Fragmento →
------
27 de enero de 2015

Amor: cara B

            ¿A qué aferrarnos ahora que el mundo, y con él los sentimientos y las sensaciones, se diluye, escapándose entre nuestros dedos?

            Vivimos en la sociedad de la inmediatez, sumergidos en el afán de novedades, en la necesidad constante de movernos, de cambiar de rutina, de gustos, de vida. Ello incide directamente, como apuntábamos el mes pasado, en nuestro modo de constituirnos como personas y en la construcción de la identidad. Debido a esto último, la actual situación afecta de igual manera a las relaciones interpersonales. El amor  y la amistad se han visto fragilizados por esta transformación, siendo mucho más vulnerables que antes a los aspectos vitales externos que afectan a las personas involucradas en la relación. La ruptura de las barreras nacionales, el comienzo de una era global, como muchos gustan de llamarla, a pesar de sus múltiples inconvenientes, ha facilitado la expansión de nuestros horizontes en todos los niveles de la vida. De ello tiene gran ‘culpa’ internet y la facilidad de socialización que existe actualmente con las redes sociales. Quiero precisar que este hecho no es necesariamente negativo, sino que nos obligar a replantearnos nuestra manera de concebir el mundo y a nosotros mismos.
------
Conjunto de tareas →
[a] Cita el texto sobre el amor en la sociedad de la inmediatez desde "27 de enero" hasta "entre nuestros dedos?".
[b] Según el texto sobre el amor en la sociedad de la inmediatez, ¿qué dos relaciones se han visto fragilizadas por esta transformación?
[c] Prosigue el texto sobre el amor en la sociedad de la inmediatez a partir de su última oración.

Datos registrados →
------
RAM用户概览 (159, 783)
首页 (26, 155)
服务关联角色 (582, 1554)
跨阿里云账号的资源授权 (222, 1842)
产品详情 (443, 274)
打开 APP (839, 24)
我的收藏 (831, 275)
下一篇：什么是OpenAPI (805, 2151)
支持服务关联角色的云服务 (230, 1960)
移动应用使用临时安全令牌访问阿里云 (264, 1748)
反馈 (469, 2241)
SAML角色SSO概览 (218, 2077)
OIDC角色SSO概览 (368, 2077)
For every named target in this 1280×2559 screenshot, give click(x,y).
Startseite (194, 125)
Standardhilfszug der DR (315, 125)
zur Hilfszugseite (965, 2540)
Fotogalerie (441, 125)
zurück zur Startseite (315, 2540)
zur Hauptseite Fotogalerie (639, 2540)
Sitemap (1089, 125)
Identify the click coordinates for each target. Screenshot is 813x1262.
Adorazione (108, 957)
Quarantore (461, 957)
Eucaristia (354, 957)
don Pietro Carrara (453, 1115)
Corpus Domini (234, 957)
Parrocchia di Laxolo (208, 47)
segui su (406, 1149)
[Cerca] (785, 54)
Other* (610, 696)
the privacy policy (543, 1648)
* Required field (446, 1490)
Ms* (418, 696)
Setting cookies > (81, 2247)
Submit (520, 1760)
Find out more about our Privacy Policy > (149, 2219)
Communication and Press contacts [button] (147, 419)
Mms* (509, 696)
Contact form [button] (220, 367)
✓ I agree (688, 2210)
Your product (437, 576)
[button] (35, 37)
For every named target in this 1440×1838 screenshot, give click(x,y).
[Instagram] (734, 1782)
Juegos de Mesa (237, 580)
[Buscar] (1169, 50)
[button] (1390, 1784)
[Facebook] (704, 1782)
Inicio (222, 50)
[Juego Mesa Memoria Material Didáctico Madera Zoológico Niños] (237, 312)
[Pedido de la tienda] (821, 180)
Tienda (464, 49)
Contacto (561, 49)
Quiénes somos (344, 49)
------
Respuestas →
[a]
27 de enero de 2015

Amor: cara B

            ¿A qué aferrarnos ahora que el mundo, y con él los sentimientos y las sensaciones, se diluye, escapándose entre nuestros dedos?

[b] El amor y la amistad.

[c]
            A pesar de lo que acabamos de mencionar, me parece acertado señalar que, en tanto personas, hemos ido inmunizándonos contra los desastres del fracaso emocional y personal, contra el dolor fruto de una ruptura amorosa o contra los desatinos a la hora de escoger un trabajo o a nuestros amigos. Cada vez con mayor facilidad, pensamos que todo es sustituible, que podemos suplir cualquier carencia vital con la reposición de lo que hemos dejado marchar, o se nos ha escapado, por otra cosa de igual entidad. Me explico con un ejemplo: ante el amigo que se nos va después de un conflicto directo, pensamos que ya vendrá otro que de verdad nos entienda, que encaje con lo que somos. De esta situación, podemos señalar, en una primera mirada, dos diagnósticos evidentes de lo que nos está sucediendo. En primer lugar, no somos capaces de plantearnos nuestros propios fallos en los problemas con los que a diario nos enfrentamos, siempre fue más sencillo delegar la responsabilidad en los demás. De otro lado, hemos perdido la capacidad de luchar por aquello que valoramos, que queremos. Nos quedamos quietos, inmóviles, atiborrándonos de las medicinas antes incluso de que se haya producido la herida.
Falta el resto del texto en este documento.